# Text for analysis:
_____

Prosecutor: Accused serial killer stalked Calif. women like prey, took earrings as trophies

By Gillian Flaccus, AP
Monday, February 22, 2010

Prosecutor: Man stalked, killed 5 Calif. victims

SANTA ANA, Calif. — A man accused of five serial slayings in the late 1970s says prosecutors lumped the murders of four adult women with the case of a 12-year-old girl to inflame the jury.

Rodney James Alcala, 66, has pleaded not guilty to five counts of first-degree murder in the killings, which happened between 1977 and 1979. The case is likely to go to the jury on Tuesday and Alcala could face the death penalty if convicted.

Prosecutors said Monday that Alcala stalked women like prey, kept binoculars in his car and took earrings as trophies from some of his victims after they died.

“You’re talking about a guy who is hunting through Southern California looking for people to kill because he enjoys it,” Orange County prosecutor Matt Murphy said.

In closing arguments Monday, Alcala said it would have been impossible for him to have abducted 12-year-old Robin Samsoe in the 6½-minute window necessary because his car was parked blocks away. He also pointed out lapses in witnesses’ recollections of that day.

_____

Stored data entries
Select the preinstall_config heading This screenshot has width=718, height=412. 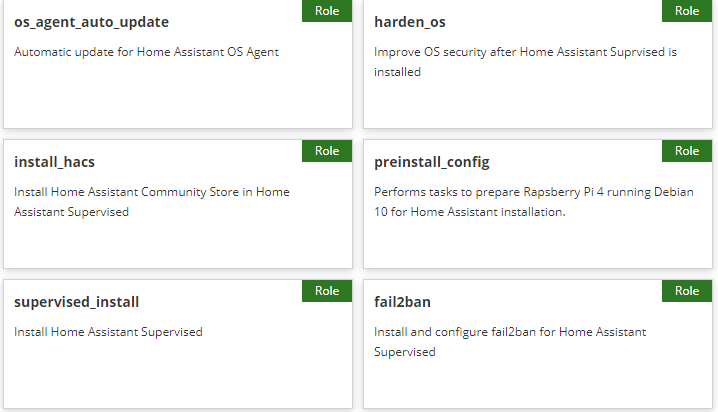point(432,162)
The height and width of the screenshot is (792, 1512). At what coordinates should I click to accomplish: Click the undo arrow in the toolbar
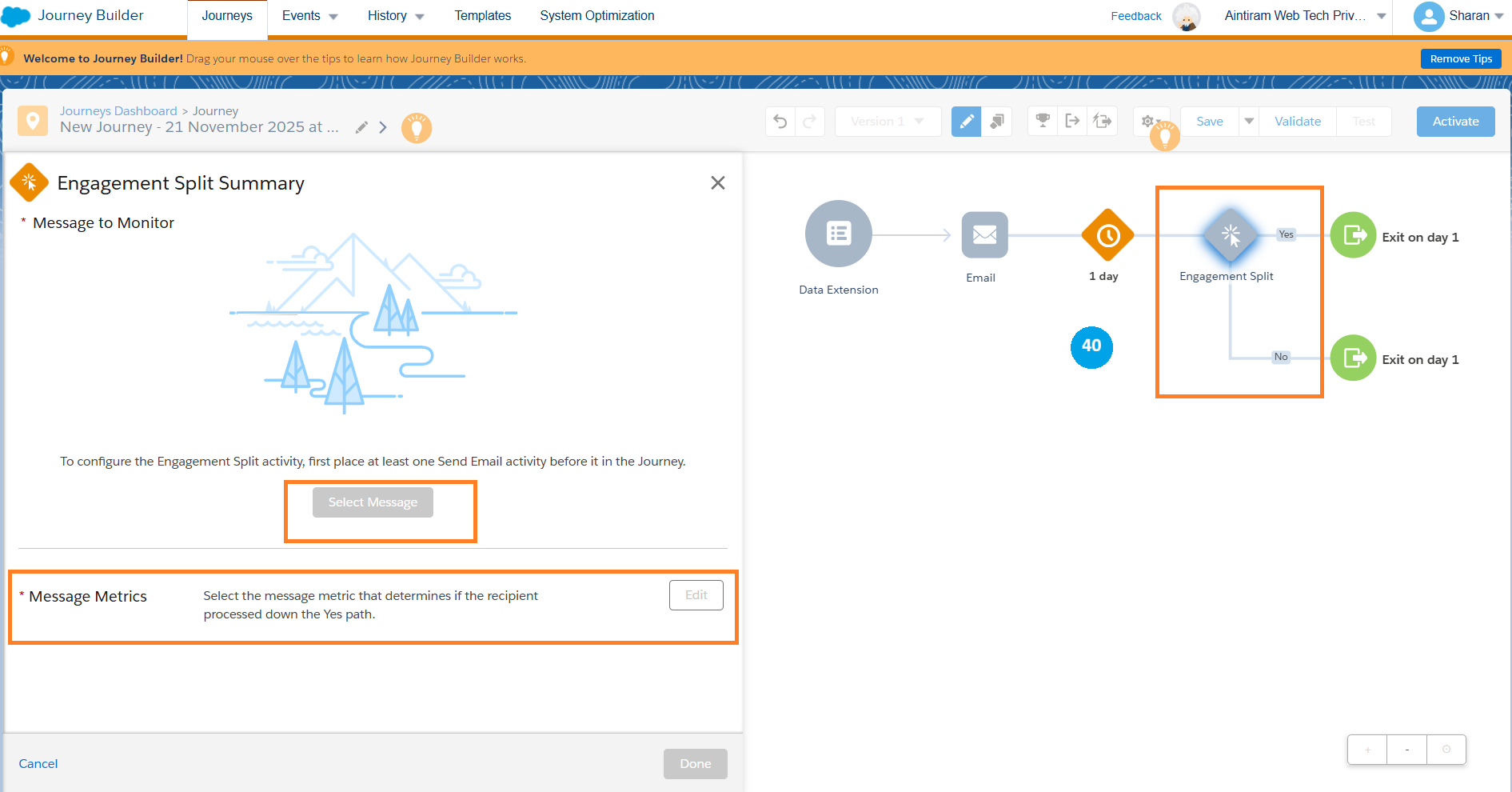click(780, 122)
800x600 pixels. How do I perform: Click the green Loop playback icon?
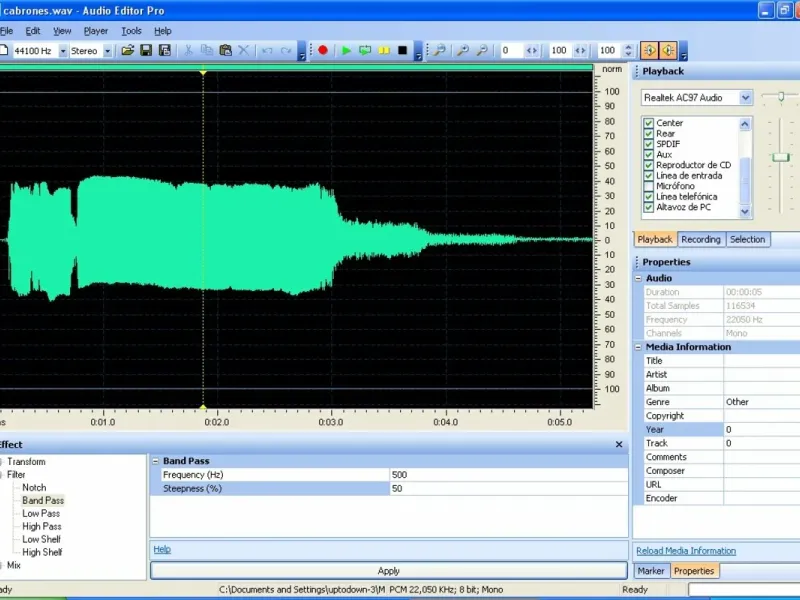coord(365,50)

_____

# Directions for this task:
Pick up the news report on the Rodney James Alcala murder trial right after its last sentence and keep writing it.

# Exercise response:
Prosecutors were asking jurors to use “magic thinking” to get around inconsistencies in the case, Alcala said.

Orange County prosecutors relied on witnesses who saw Alcala taking pictures of Samsoe and her friend on the beach minutes before she disappeared.

Alcala pointed out that one witness who saw him on the beach said he was dark-skinned and 175 pounds when Alcala is light-skinned and weighs 150 pounds. And two other witnesses disagreed dramatically on the clothing he was wearing, he said, while an initial police bulletin said the suspect in the Samsoe case was balding.

“It would be pretty hard to imagine that I could be that particular person,” he said, noting that 30 years later he still has a full head of long, curly hair. “People’s recollection isn’t necessarily true.”

Samsoe’s mother testified that a pair of gold ball earrings found in a jewelry pouch in Alcala’s storage locker belonged to her daughter.

Alcala, however, claims the earrings were his and that a video clip from his 1978 appearance on “The Dating Game” shows him wearing the studs nearly a year before Samsoe died.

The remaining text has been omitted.